Sir Charles Wolseley

Wolseley Register Patron - Sir Charles Wolseley
Wolseley Register Patron – Sir Charles Wolseley

Welcome, from Sir Charles Wolseley

As joint Patron, with my wife, of the Wolseley Register, I take great pleasure in welcoming you to this website for those with an interest and passion for Wolseley cars.

No doubt the history of the marque, all technical and mechanical matters and details of the many models and variations thereof will be well covered elsewhere, so I will confine myself to a few notes on family history and connections.

The name and family are of ancient Anglo-Saxon origin in Staffordshire in the English midlands. Several titles were held by various heads of the family over the centuries but no hereditary titles until one Robert Wolseley was created a baronet in 1628, for services to King Charles I in the role of Clerk of the Letters Patent. He named his eldest son Charles in honour of the King and was naturally a staunch royalist during the Civil War.

Charles, however, supported the Parliamentary cause and became a close friend of Oliver Cromwell, which cannot have done much for the father/son relationship. He had seventeen children by one wife, over twenty years, all of whom lived to adulthood, a remarkable achievement at any time, but especially then. The youngest son, Richard, acquired an estate in County Carlow in Ireland and from him were descended Field Marshal Viscount (Garnet) Wolseley and his younger brother, Frederick York Wolseley.

Frederick emigrated to Australia aged seventeen, in 1854, eventually becoming a substantial sheep farmer. Shearing the sheep had become the greatest constraint on the numbers that could be kept, there being no shortage of land or grazing. Fred conceived the idea of a mechanical means of shearing, and over the years 1874 to 1877, with great difficulty and much experimentation (largely financed by Garnet, his highly successful soldier brother), he created a primitive,workable but quite unreliable model.

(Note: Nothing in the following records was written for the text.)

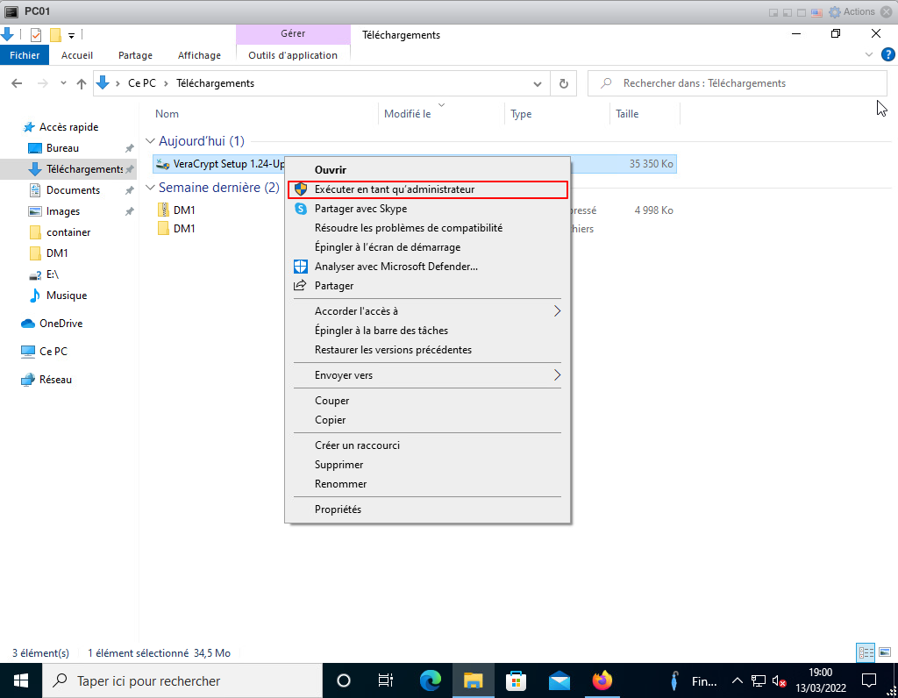
Task: Open Task View on the taskbar
Action: tap(386, 680)

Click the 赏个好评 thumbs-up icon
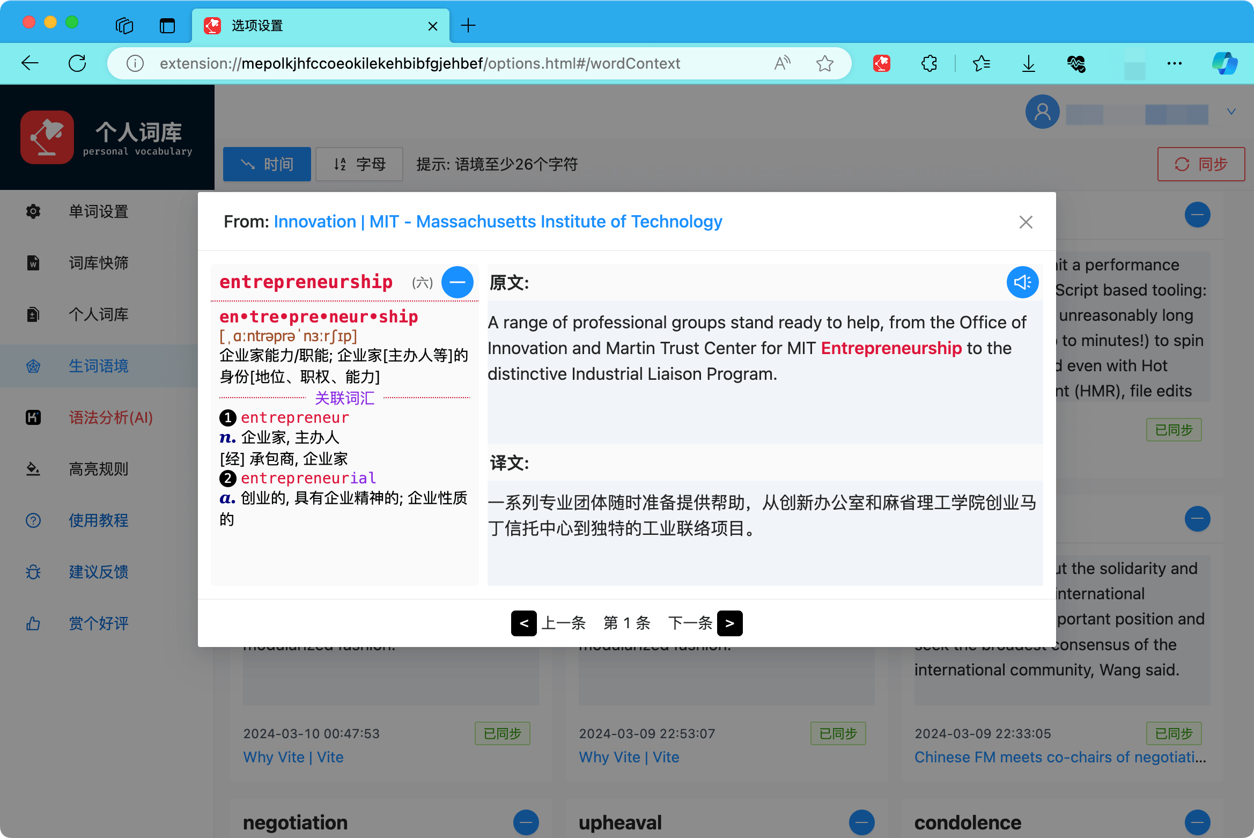coord(33,623)
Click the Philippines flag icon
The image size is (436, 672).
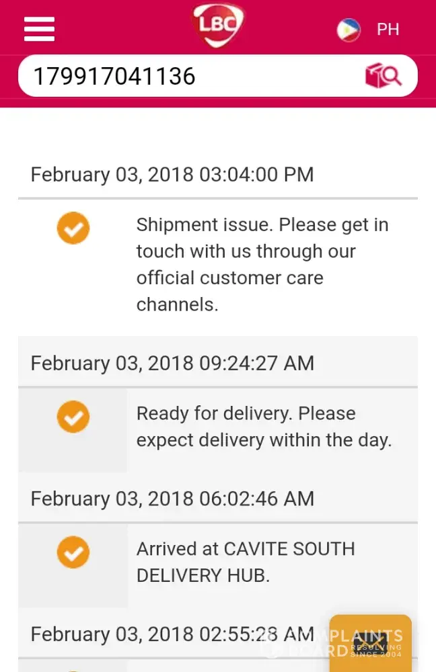349,30
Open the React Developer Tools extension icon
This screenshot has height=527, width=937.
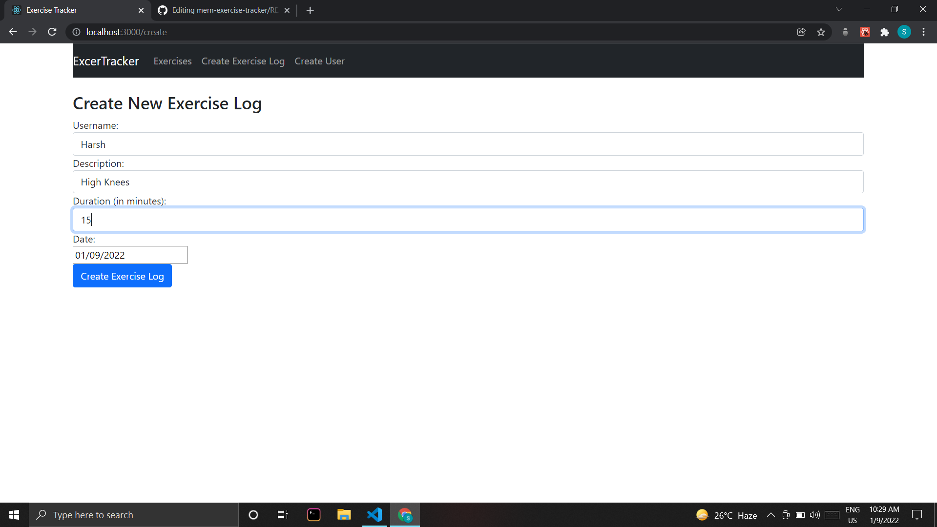point(865,32)
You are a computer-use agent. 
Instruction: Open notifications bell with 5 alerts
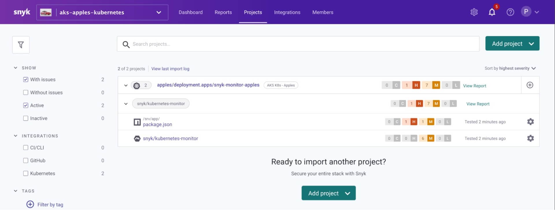pyautogui.click(x=492, y=12)

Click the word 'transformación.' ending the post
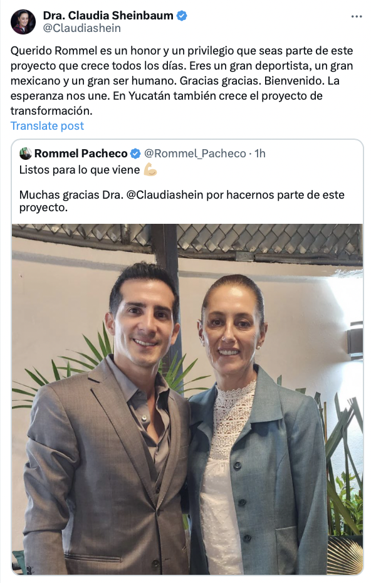click(51, 111)
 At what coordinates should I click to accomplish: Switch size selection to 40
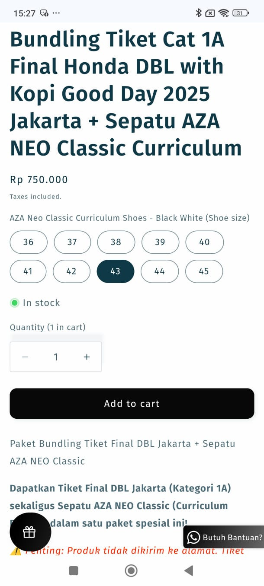(204, 242)
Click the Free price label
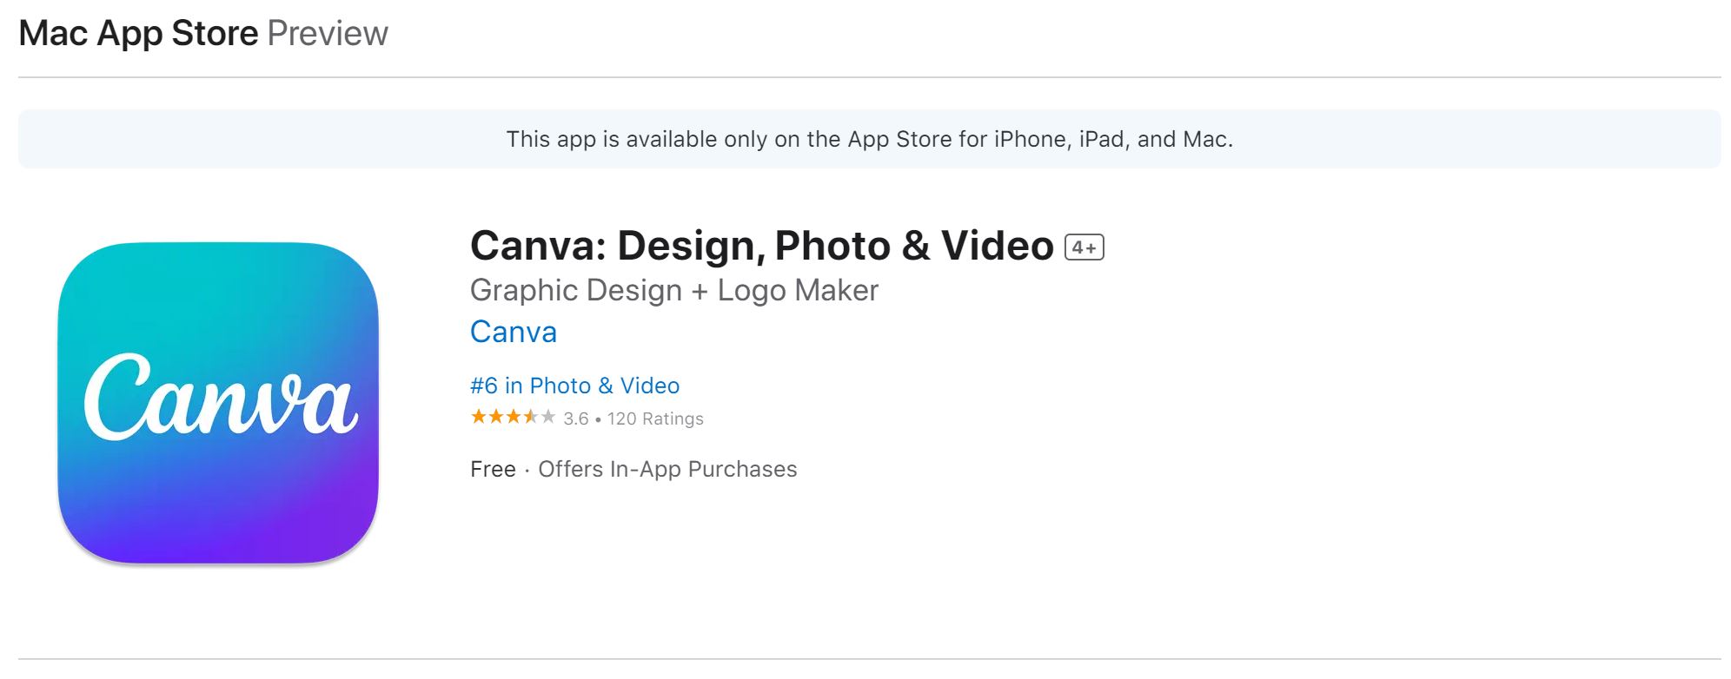This screenshot has width=1731, height=679. coord(493,469)
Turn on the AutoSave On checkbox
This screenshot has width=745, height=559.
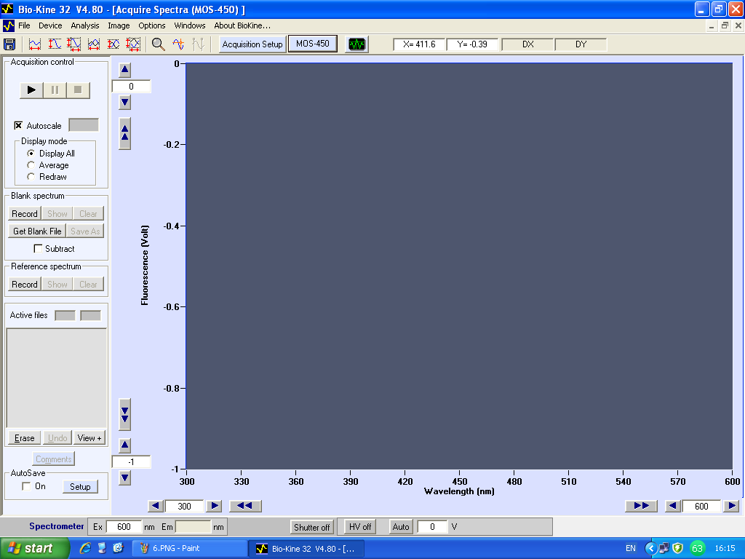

This was eventually improved and developed into reasonably reliable working models, with the assistance of a young engineer he had met named Herbert Austin. Fred formed a company to manufacture the machines in 1887. In 1889 the company was relocated to Birmingham, England, where engineering and manufacturing facilities were more readily available. Fred died in 1899, having been suffering from cancer for several years, but Austin, keeping the Wolseley company name, went on to diversify into automobile development and Wolseley cars duly evolved from there.

My wife and I are proud to have been Patrons of the Wolseley Register for almost a quarter of a century and are particularly pleased to have been able to renew the family connection with the famous marque, not least in contributing this brief introduction to the website of the Register.